Dari sisi manajemen, perlu diingat bahwa dalam UU Kesehatan Jiwa juga diatur mengenai fasilitas pelayanan di luar sektor kesehatan (berbasis spiritualitas, budaya) dalam pemberian pelayanan kuratif harus bekerjasama dengan fasilitas pelayanan kesehatan dan harus memiliki izin serta memenuhi persyaratan keamanan dan keselamatan sesuai pedoman yang berlaku dalam pemberian pelayanan kepada ODMK dan ODGJ.

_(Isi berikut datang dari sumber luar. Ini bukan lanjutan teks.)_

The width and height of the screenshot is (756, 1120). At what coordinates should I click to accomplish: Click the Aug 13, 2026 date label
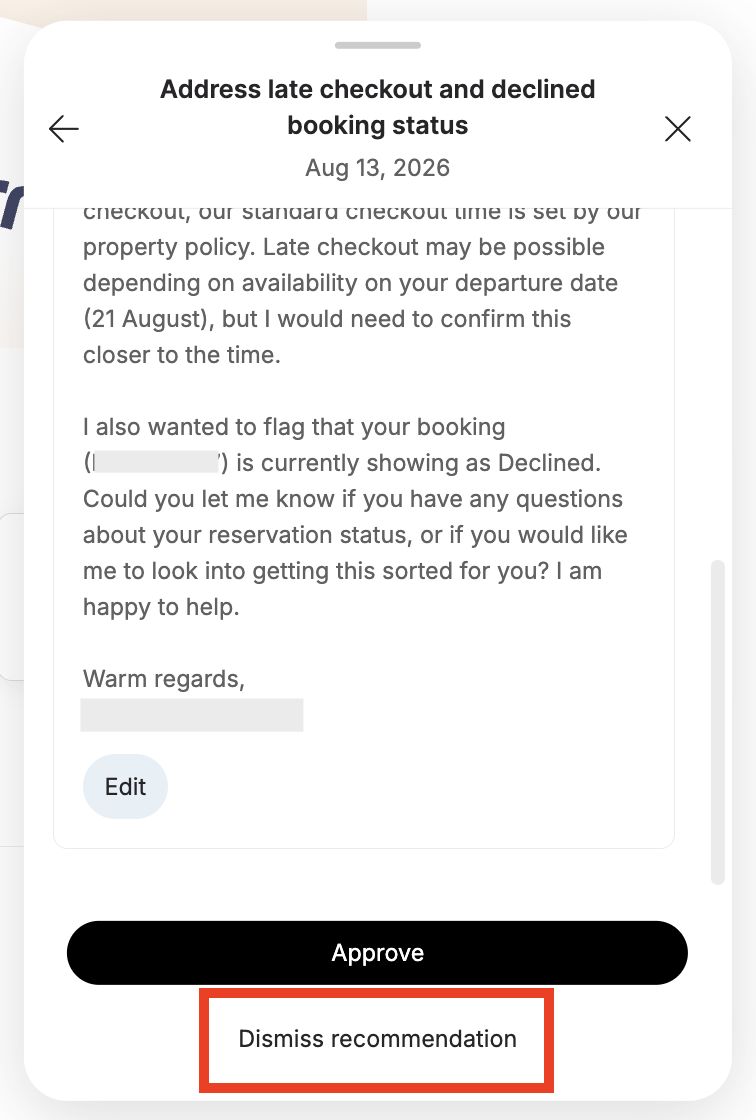pyautogui.click(x=377, y=168)
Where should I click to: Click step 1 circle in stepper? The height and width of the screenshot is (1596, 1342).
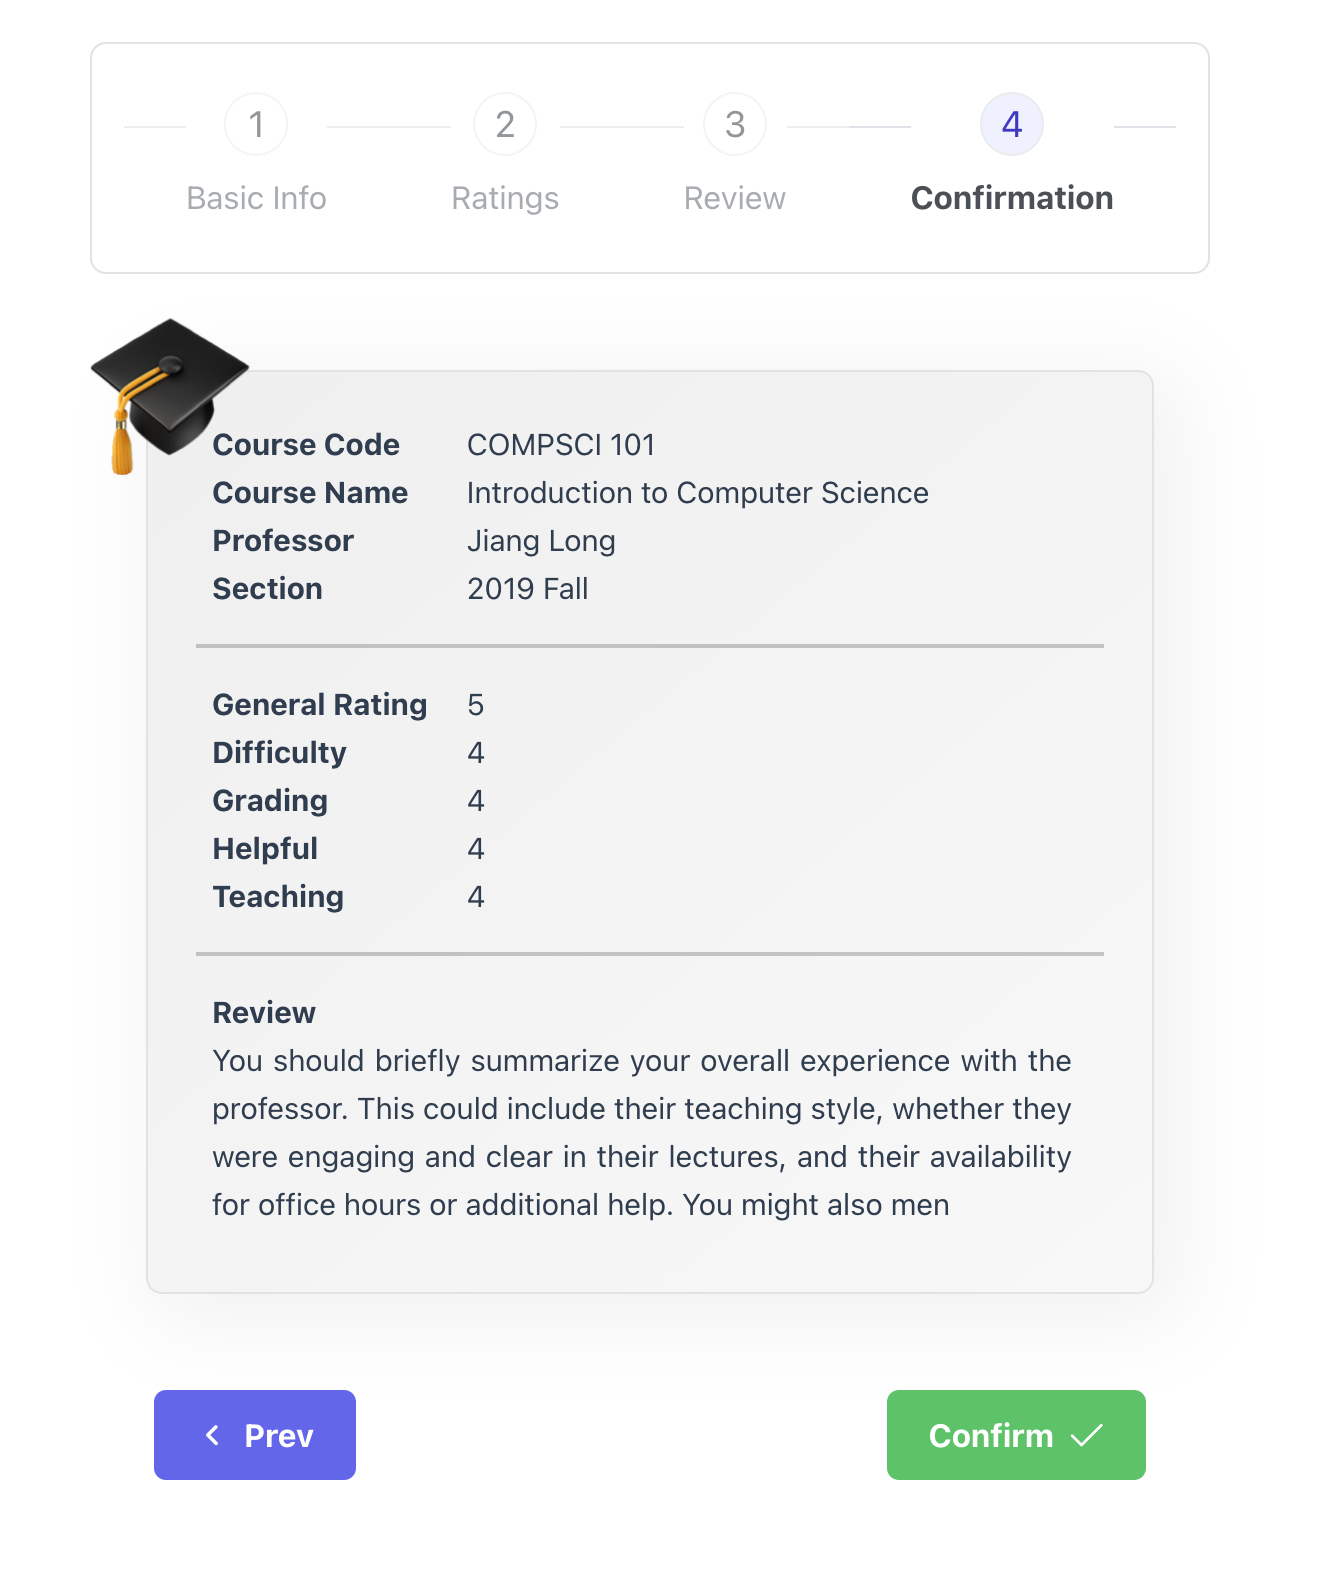(256, 125)
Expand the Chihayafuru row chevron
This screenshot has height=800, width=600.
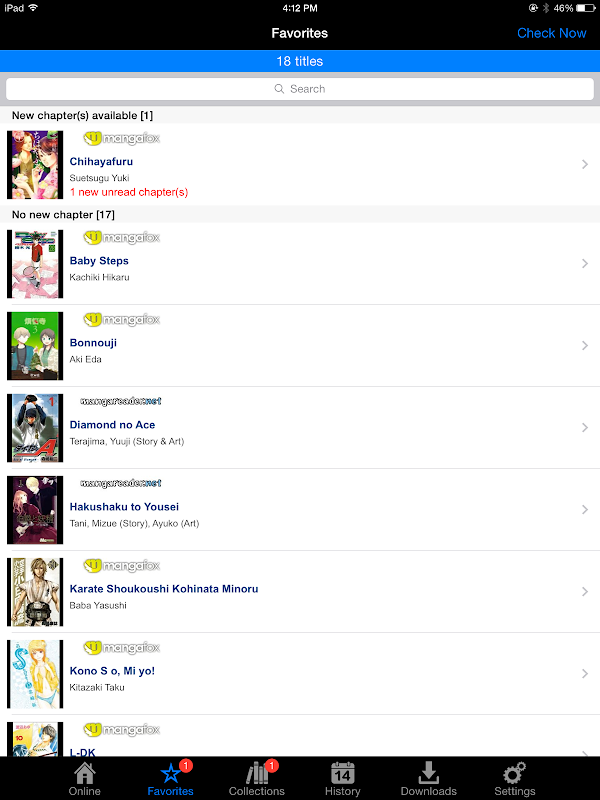[x=585, y=164]
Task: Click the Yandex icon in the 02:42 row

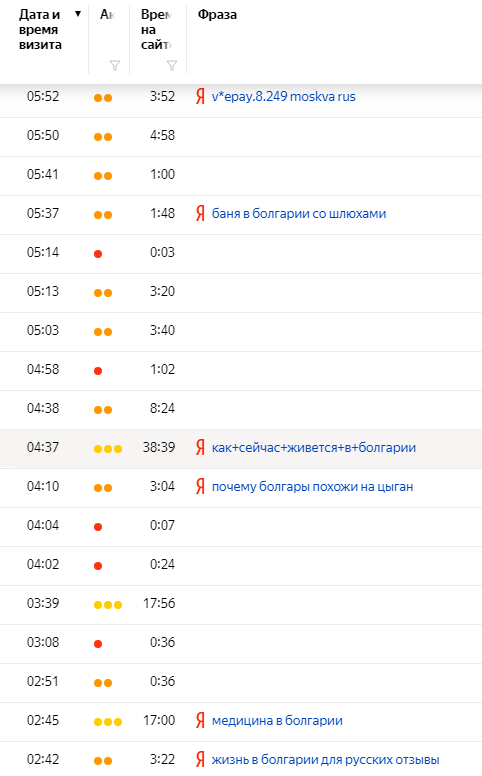Action: pyautogui.click(x=200, y=759)
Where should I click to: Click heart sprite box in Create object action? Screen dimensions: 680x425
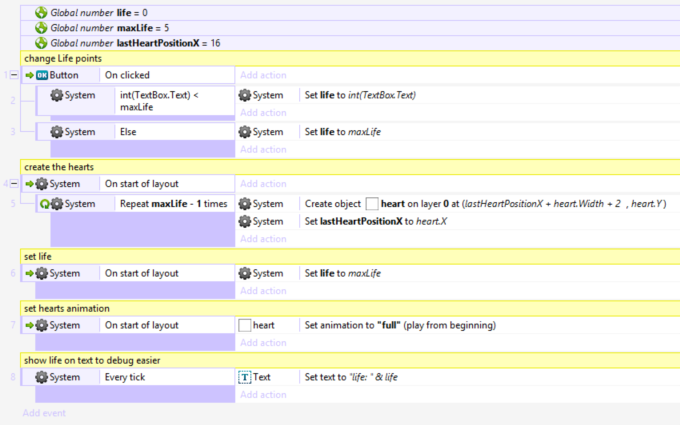(372, 204)
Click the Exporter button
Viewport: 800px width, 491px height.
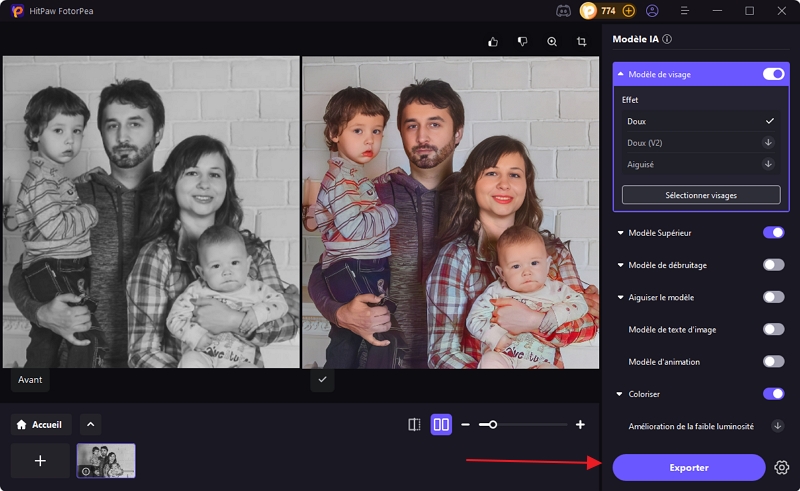click(688, 467)
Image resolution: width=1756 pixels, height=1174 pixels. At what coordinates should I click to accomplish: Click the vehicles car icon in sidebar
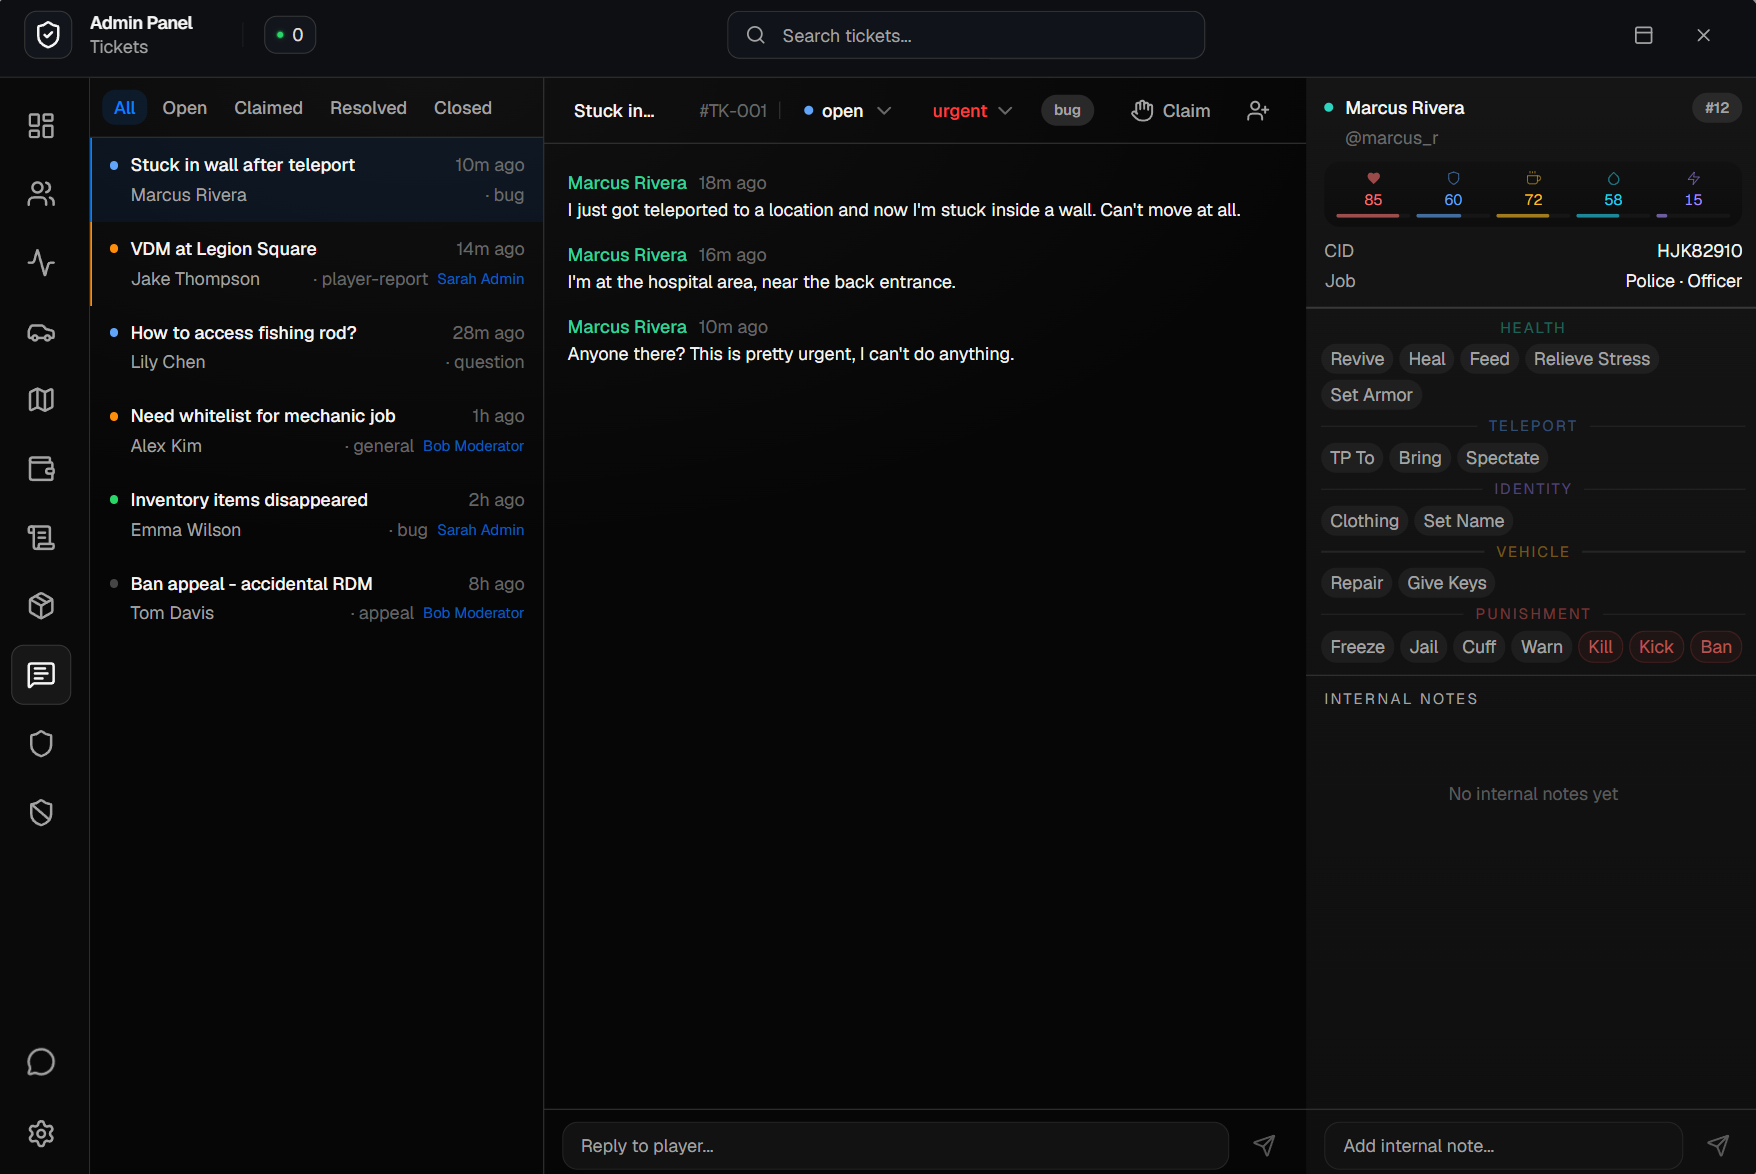click(41, 332)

Dapat disimpulkan bahwa perjalanan kelompok LGBT masih panjang. Saat ini ada pihak yang berperan ofensif dan defensif, namun kita tidak membutuhkan pihak ketiga sebagai kompor.

Hal pertama yang perlu dilakukan adalah memilah berbagai pendapat mengenai LGBT. saya hadapi bertukar pikiran kebijakan silang mengenai LGBT memang sedang hangat-hangatnya. Namun, akan lebih baik jika saling bertatapan mata.

Dinamika opini harus dilawan dengan gagah berani. Modernitas dan teknologi yang memungkinkan terjadinya perang opini di media sosial tidak serta merta menghilangkan kemampuan Indonesia untuk berunding mencapai konsensus.

Setelah persepsi umum, barulah kita bisa merumuskan langkah konkrit ke depan yang tidak memerlukan upaya untuk menyenangkan semua pihak. —Rappler.com

Nova Riyanti Yusuf atau lebih dikenal dengan nama Noriyu, merupakan anggota DPR RI periode 2009-2014, menjabat Wakil Ketua Komisi IX bidang kesehatan dan ketenagakerjaan. Salah satu tugas penting yang diembannya adalah menginisiasi rancangan undang-undang (RUU) tentang kesehatan jiwa.

Tulisannya di Rappler Indonesia merupakan bagian dari advokasi kesehatan mental untuk memastikan penerapan peraturan mengenai kesehatan mental di Indonesia.